> Work to complete
Without the pictures, set down exactly the lines from the one that contains "Select the paint format tool" to the end of the entries, both included, and nothing besides.

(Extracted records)
:::::

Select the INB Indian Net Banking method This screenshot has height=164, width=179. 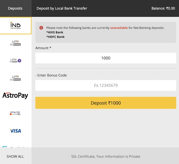(x=16, y=26)
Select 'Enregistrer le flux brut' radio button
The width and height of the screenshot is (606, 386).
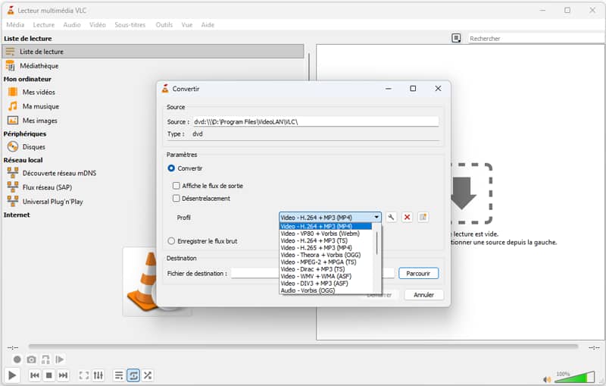click(x=171, y=241)
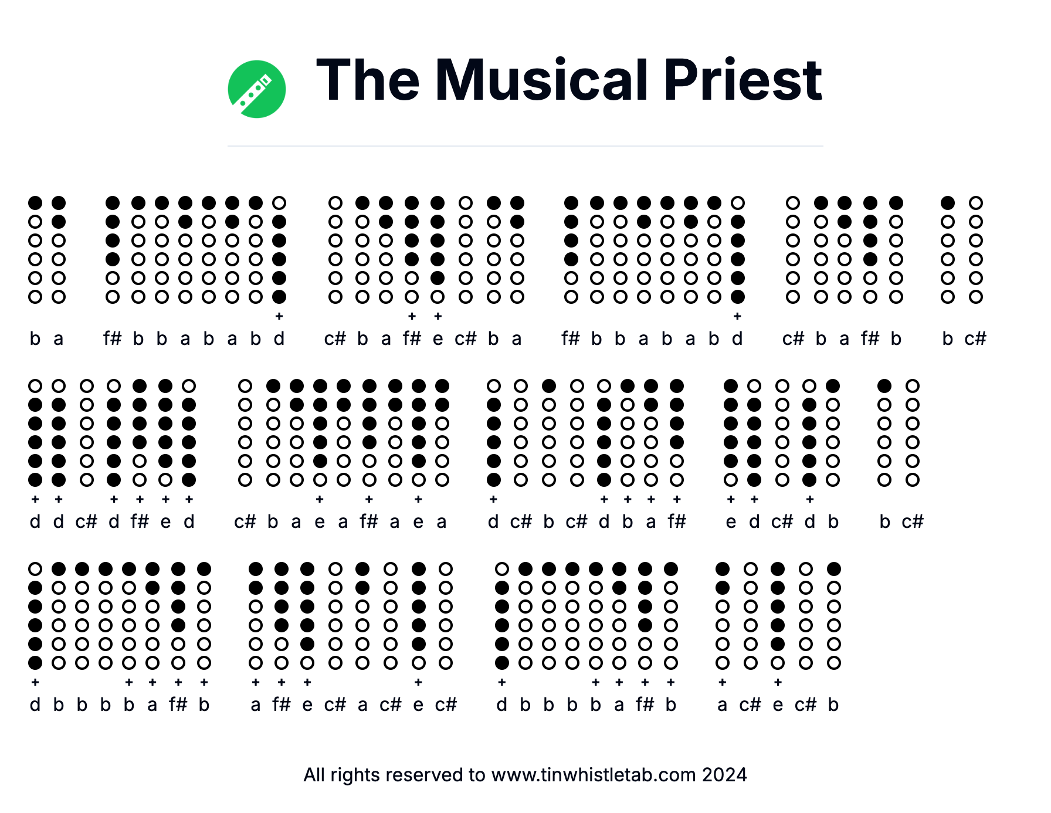1051x813 pixels.
Task: Click the first "f#" note label in the top row
Action: click(112, 338)
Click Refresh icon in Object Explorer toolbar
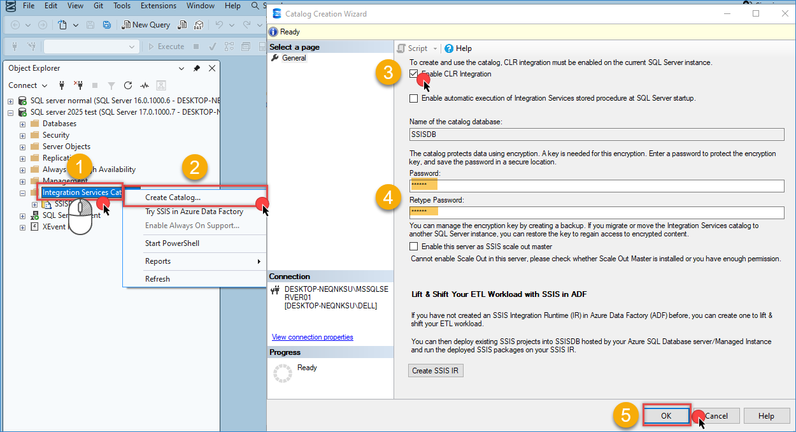 tap(128, 85)
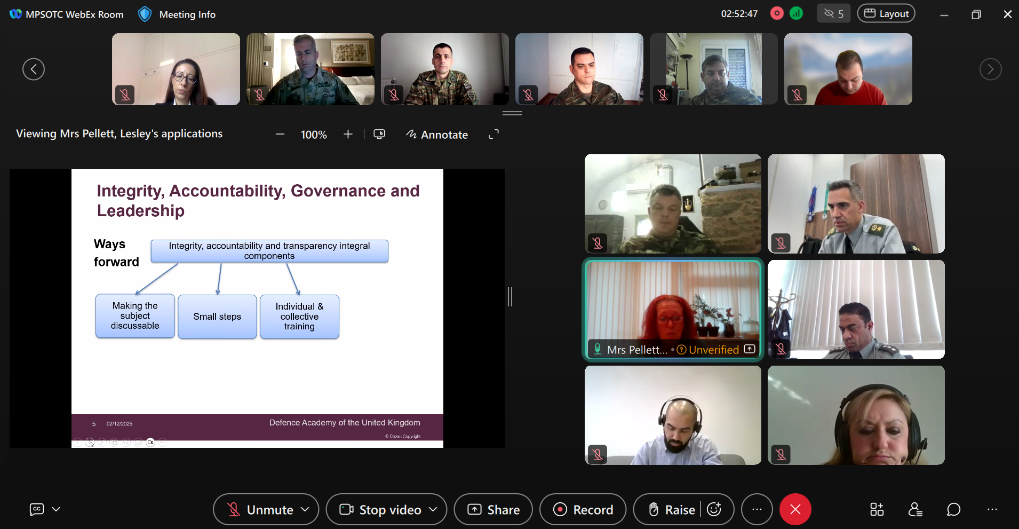Expand audio options next to Unmute
This screenshot has height=529, width=1019.
pos(305,510)
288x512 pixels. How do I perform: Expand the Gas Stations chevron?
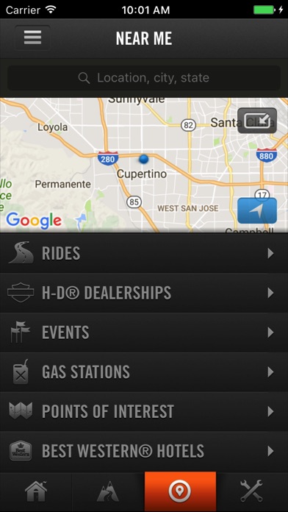coord(270,372)
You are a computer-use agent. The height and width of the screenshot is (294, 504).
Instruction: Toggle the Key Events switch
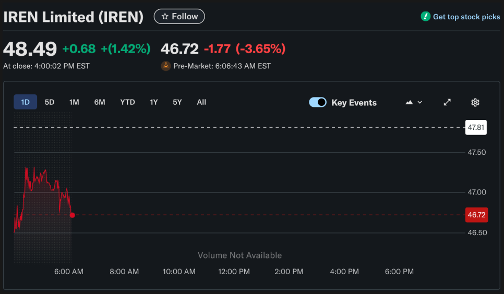tap(318, 102)
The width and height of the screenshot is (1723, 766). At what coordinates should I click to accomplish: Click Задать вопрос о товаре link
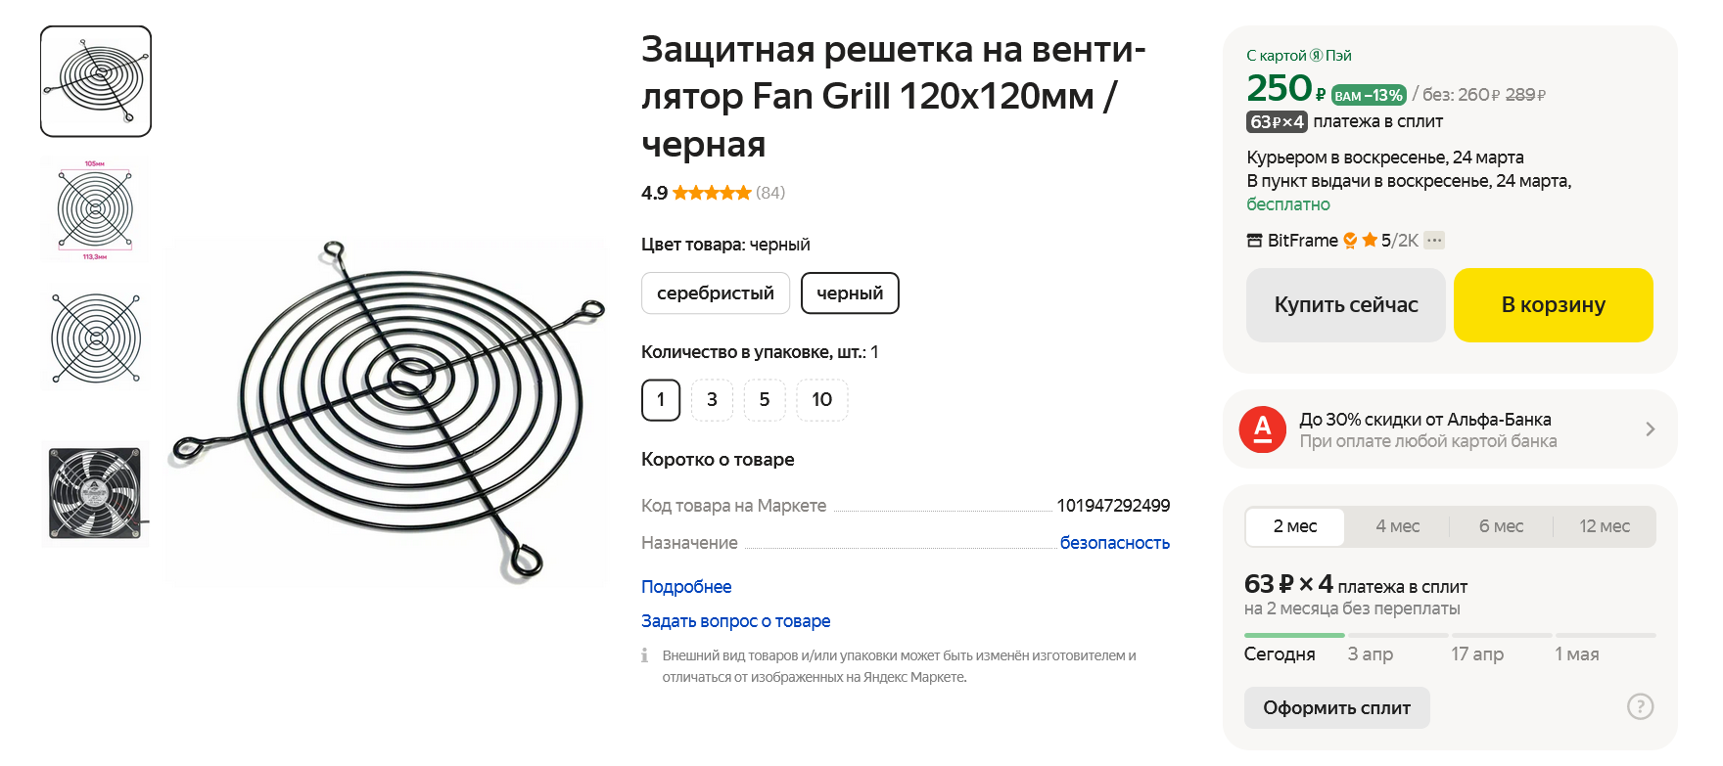click(x=735, y=621)
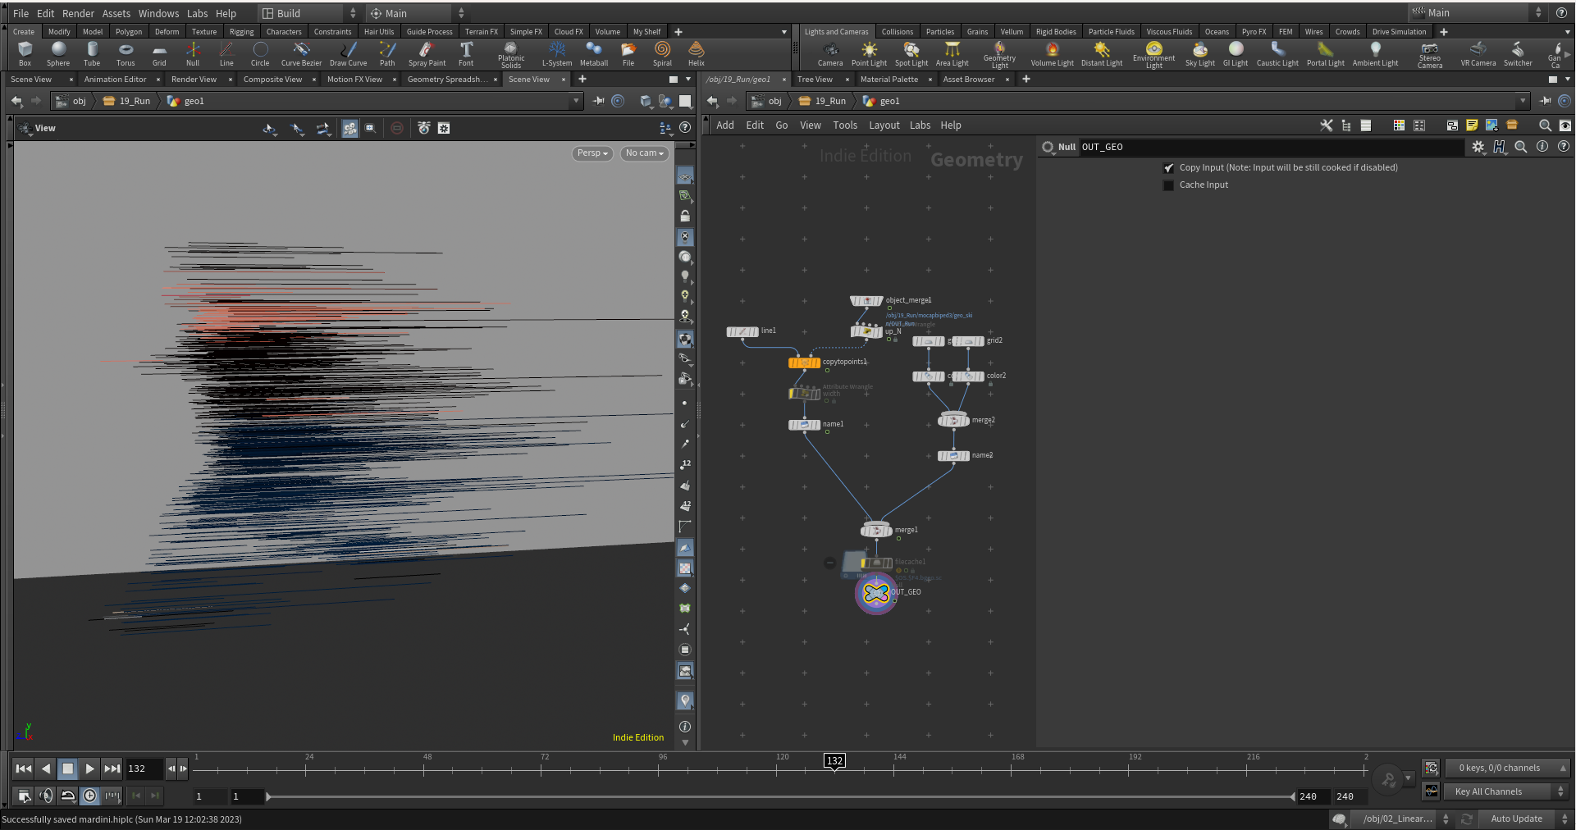Click the current frame number field
1576x830 pixels.
click(x=144, y=768)
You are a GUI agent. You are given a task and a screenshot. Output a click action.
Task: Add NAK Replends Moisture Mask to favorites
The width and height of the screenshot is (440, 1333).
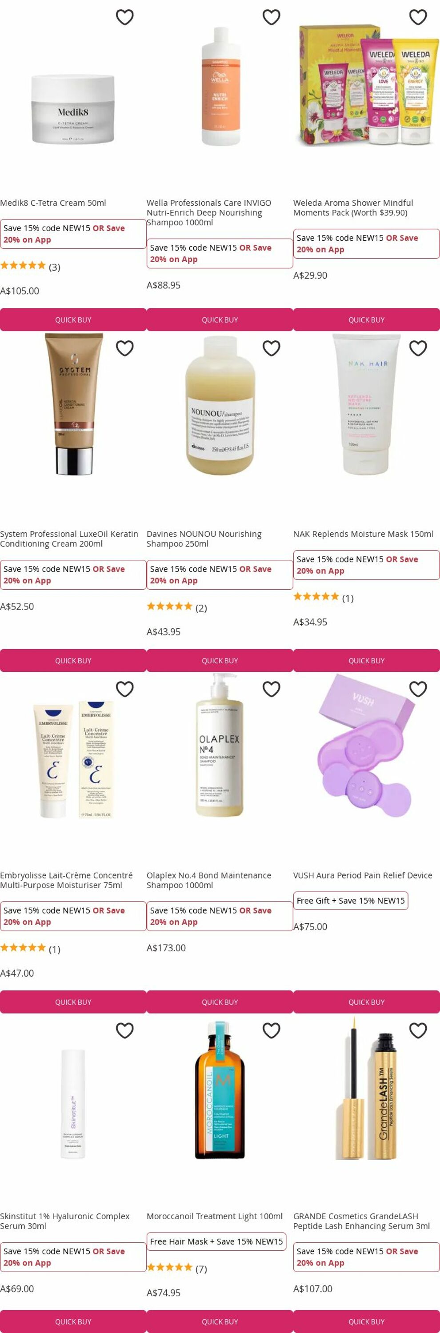(418, 348)
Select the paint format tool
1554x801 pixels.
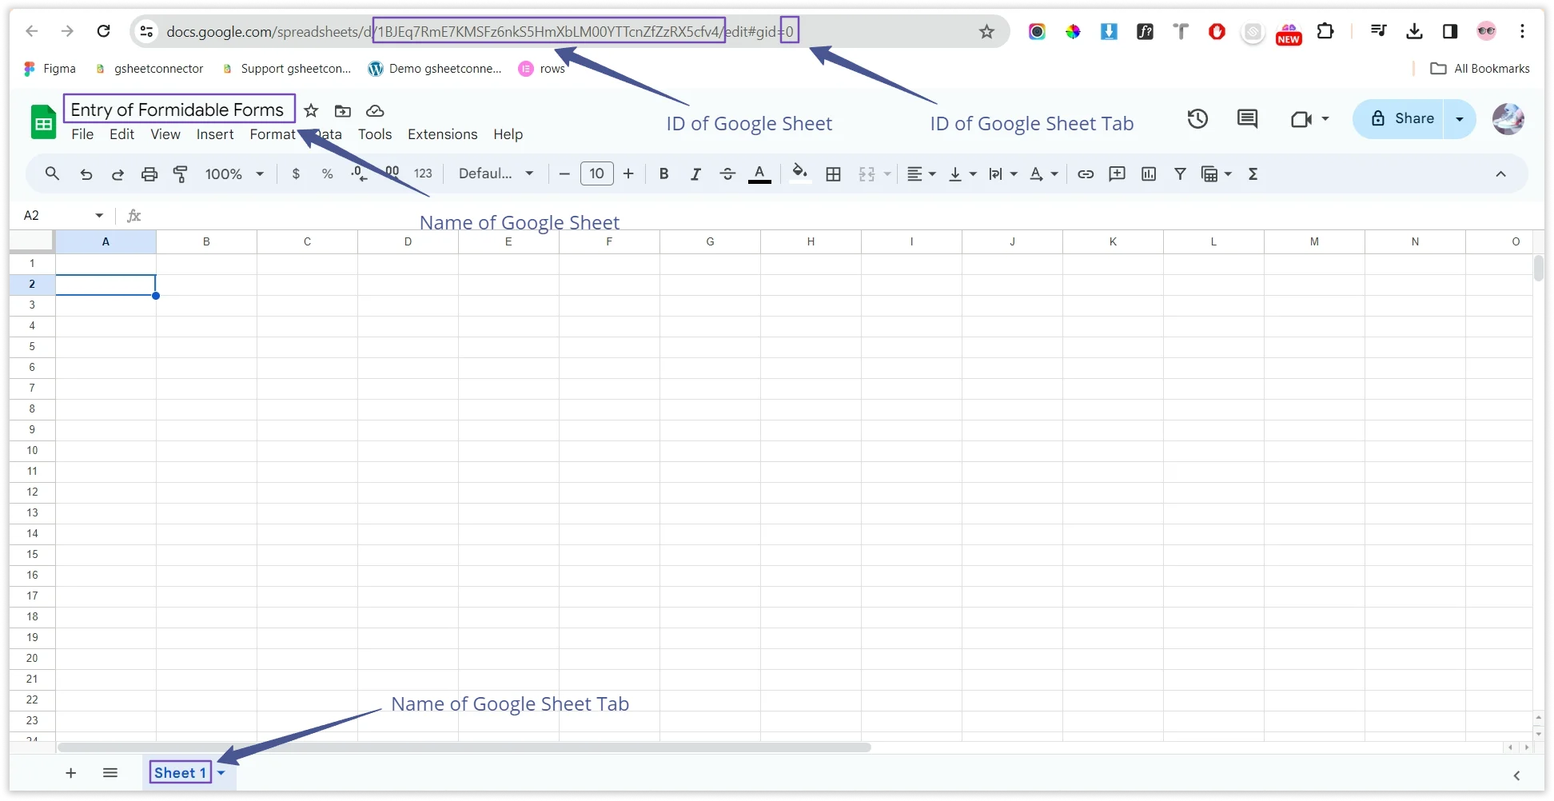(x=181, y=174)
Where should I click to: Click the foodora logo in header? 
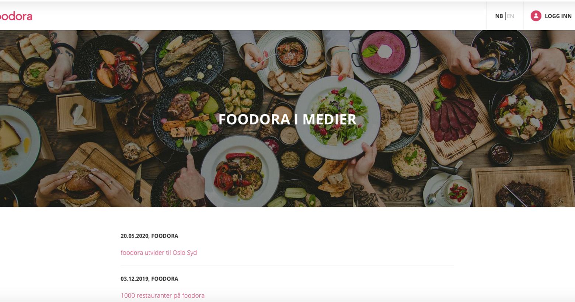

:::::

> Task output
Select the paint format tool
1554x801 pixels.
(x=181, y=174)
Where should I click to: Click the foodora logo in header? 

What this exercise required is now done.